Capitalize Names

TMG Utility is the essential TMG companion tool. If you use it, please make a donation.

advertisement

On this page: Description, Step by Step, Important Capitalization Notes

Description

Capitalize Names changes the capitalization of name fields. The function will capitalize any or all of the "display" name fields: Title, Prefix, Given, PreSurname, Surname, Suffix, and OtherName.

The term "capitalize" in this context means "change the name field to the usual mix of upper and lowercase letters." That is obviously not the same as "change the name to all capitals," which is what some people thought I meant! See the capitalization notes.

Step by Step

  1. Choose Capitalize Names from the function tree.
  2. Set each of the field name checkboxes for the fields that you want to modify.
  3. Set the Capitalize All Uppercase Only checkbox if you want to leave mixed-case fields as they are. The default is checked.
  4. Set the Flag Filter, if desired. TMG Utility will only change names for people who pass the filter.
  5. Click the [Capitalize Names] button. The program will inspect the name data and make changes as necessary.

Important Capitalization Notes

The program implements LCFL capitalization; LCFL is an abbreviation for "LowerCase Following Letter." Any letter that follows another letter is lowercased. Letters at the beginning of a field, or that follow a space or other non-alphabetic character, are uppercased.

Here are some examples of how the LCFL algorithm will change the case of names.

Input Output
SMITHSmith
?SMITH?Smith
SMITH-JONESSmith-Jones
ST. IVESSt. Ives

Four name fields support optional exception tables. Exception tables are lists of values that should be capitalized as shown in the file, rather than according to the rules implemented in the capitalization routine. Use the following file names: "surnames.txt", "givnames.txt", "titles.txt" and "suffixes.txt". To be processed, these files must exist in the same directory as the EXE file. At present, only two files are provided with the program. If you change an exception table, you must close and reopen TMG Utility or the program will not notice the change.

Surname fields receive special processing, as follows:

  1. Like all fields, the surname is checked against the exceptions table (surnames.txt). If the surname matches an entry in the table exactly, the table version is substituted for the database version, and we're done. Otherwise, we continue to #2.
  2. The database version is passed to the LCFL routine, which changes the name according to the LCFL rules described above.
  3. The result of the LCFL processing is checked for some common exceptions as described below. These exceptions are handled programmatically because putting all of them in the exceptions table would make the exceptions table quite large.
    • All surnames of the form "Mcxx" are changed to "McXx". The name must be 4 or more characters long.
    • All surnames of the form "Macxx" are changed to "MacXx". The name must be 5 or more characters long.
    • All embedded " Dit " are changed to " dit ".
    • All embedded " Van " are changed to " van ".
    • All embedded " De " are changed to " de ".
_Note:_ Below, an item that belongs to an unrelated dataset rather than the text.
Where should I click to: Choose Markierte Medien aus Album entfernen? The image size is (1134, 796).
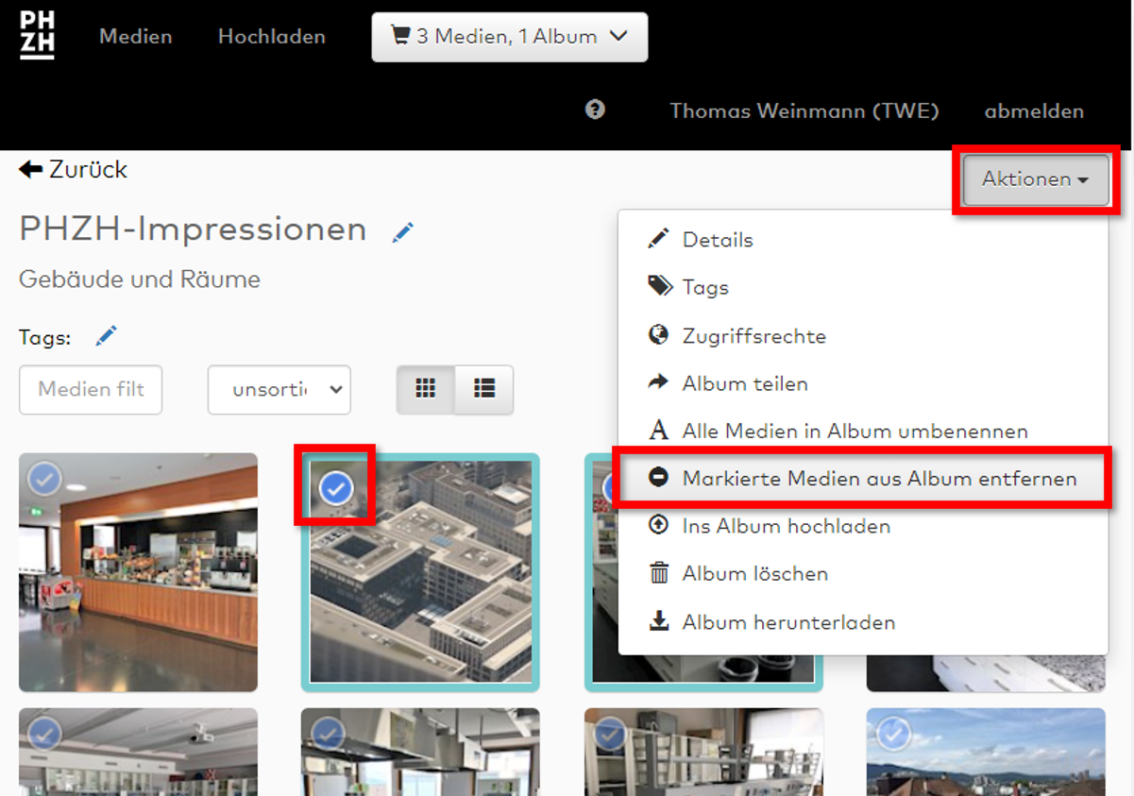coord(878,479)
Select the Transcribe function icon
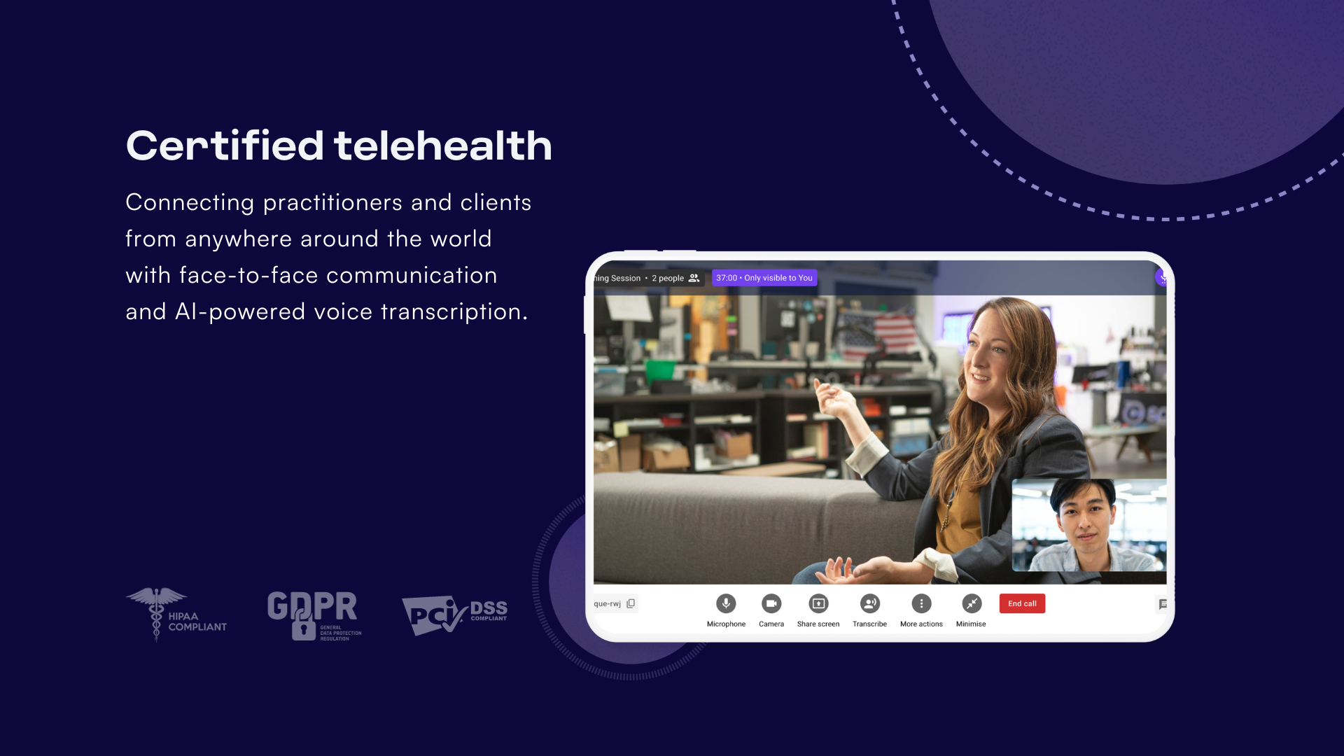 click(x=869, y=603)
    As you might suspect, the rules above don't work for all names. This is why the exception table exists.

  4. The new version is substituted for the existing version.

The program includes a file of approximately 600 surname exceptions. I made this by running a program over a list of 32,000 surnames. Whenever the method above capitalized a surname differently than what was found on the table to begin with, I wrote that name to the exceptions table.

The program also includes a small list of suffix exceptions.

The program uses a pretty gross method to implement the exceptions tables. This is partly due to my laziness and partly due to the limitations of VB. VB is great for quick user interface programming, but bad for implementing anything other than the simplest data structures. It's no speed demon either, but in this case the resulting program is still many, many times faster than the manual alternative. (My best excuse so far--I'll try to think of more!)

Some TMG'ers use name fields differently than they were intended. Depending on how those fields are used, the program may or may not do the right thing.

I made sure that the program handled international characters that are defined as part of the extended ASCII processed by VB. I don't know enough about international character sets to know how well it will handle all the variations that exist. If you have names with international characters, please review them carefully after you use this routine.

If the Given name is modified, the program will compare the original input value against the SortGiven name part. If the original value matches the SortGiven field, the SortGiven field will be modified to keep the two values in sync. The same processing is applied to the Surname and SortSurname fields.